* Atividade proposta
Diga se cada afirmação a seguir concorda com o texto sobre o álbum Afim. Responda sim ou não e cite literalmente as palavras do texto que decidem cada caso.
(a) Para Zé Ibarra, a pluralidade sonora está presente em sua carreira desde sempre.
(b) Segundo o texto, o mercado privilegia músicas mais críticas.
(c) Ibarra afirma que não se inspira nos artistas da geração atual.

O cantor e compositor Zé Ibarra lança seu novo álbum Afim, uma obra que expande sua sonoridade ao misturar texturas, orquestrações e diferentes ritmos, sem perder a melancolia e a beleza que marcam seu trabalho. Para o artista, a pluralidade sonora acompanha sua carreira desde sempre e reflete as complexidades do mundo contemporâneo. “O que é estar vivo, o que é ser um jovem no século 21, com a internet, as imagens, a velocidade, a falta do corpo?”, questiona. Segundo ele, a música é um espelho que reflete esse bombardeio de estímulos e múltiplas experiências.
Zé Ibarra também destaca o papel da arte em provocar reflexão e desconforto em tempos marcados pela polarização e pela superficialidade das redes sociais. “A arte tem como valor fundamental dar a possibilidade de nós vivermos vidas sem que precisemos vivê-las”, afirma. Para ele, o belo tem um “poder político único”. “No mundo distópico, claustrofóbico, vigiado, narcísico e solitário, o deslumbramento é uma coisa muito importante, porque as pessoas se maravilham e saem dali melhores.” Em sua música, o artista busca esse lugar, oferecendo um estímulo que considera “poderoso e politicamente quase necessário”.
Sobre o momento atual da música brasileira, Ibarra observa a força cultural das periferias, sobretudo no funk, e a importância da troca entre gerações e estilos. “Eu bebo muito dos que foram, do tradicionalismo da MPB, mas me inspira muito a galera de hoje em dia, que é a minha galera, que sou eu também”, diz. Apesar do mercado privilegiar músicas mais comerciais e menos críticas, ele acredita que a MPB ainda ressoa e que é fundamental que o artista não tenha medo de se expressar. “Digo para mim e para os outros: digam o que quiserem, não importa. É sobre ser você na sua essência.”

* Material fornecido

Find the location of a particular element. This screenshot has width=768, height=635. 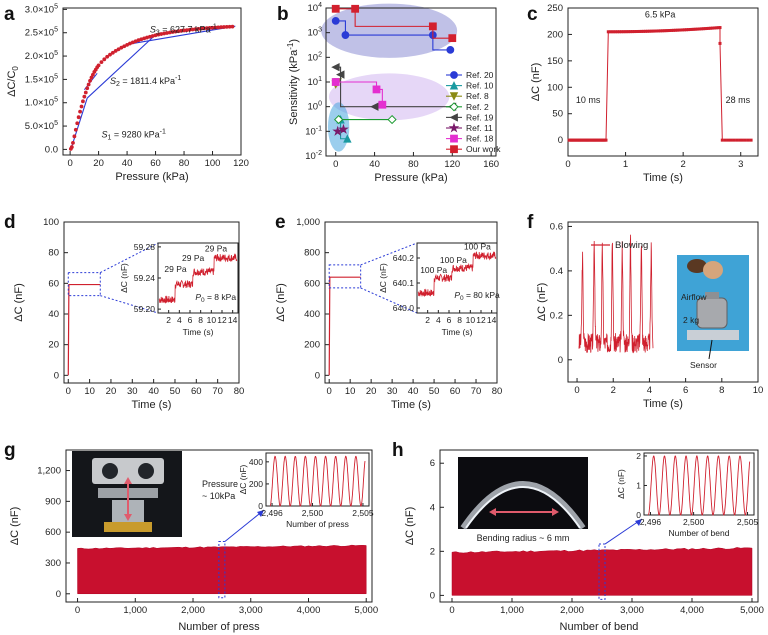

h-inset-ylabel: ΔC (nF) is located at coordinates (621, 484).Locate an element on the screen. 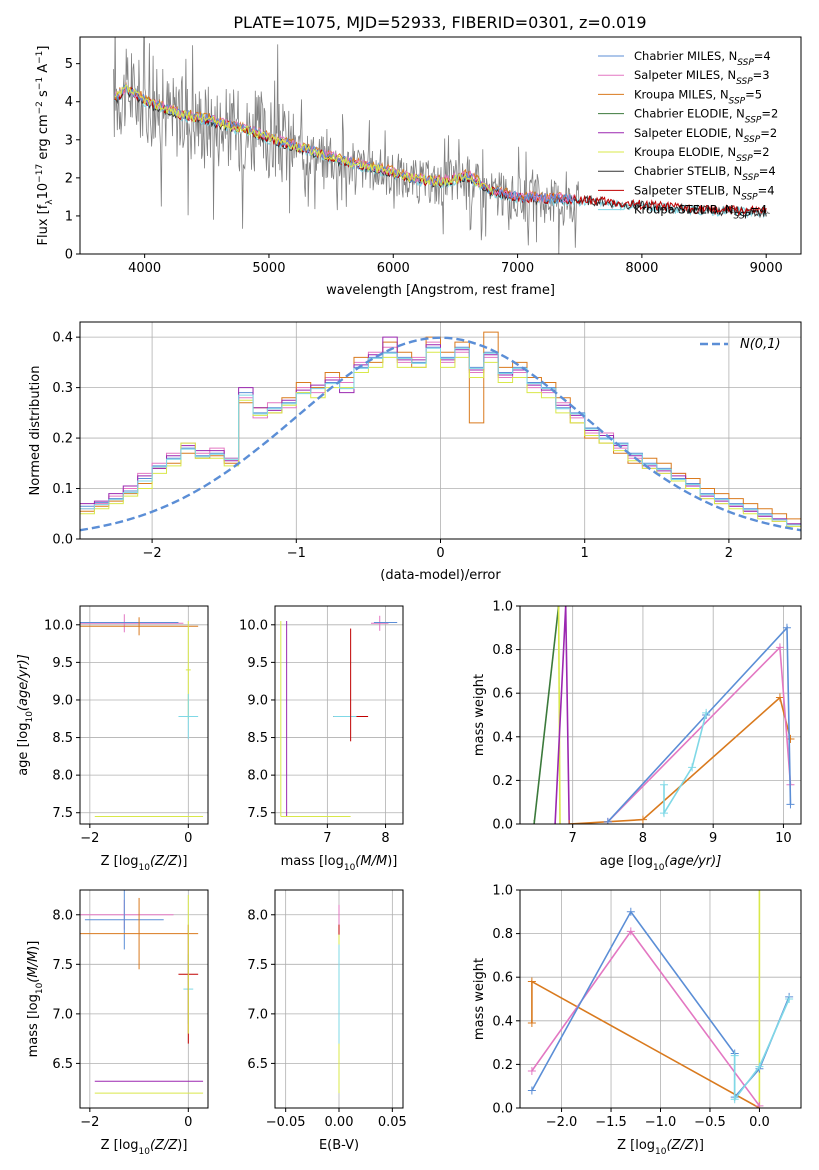  weight-line-salpeter_elodie is located at coordinates (562, 715).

* Resposta
(a) Sim: “a pluralidade sonora acompanha sua carreira desde sempre”.
(b) Não: “Apesar do mercado privilegiar músicas mais comerciais e menos críticas”.
(c) Não: “mas me inspira muito a galera de hoje em dia”.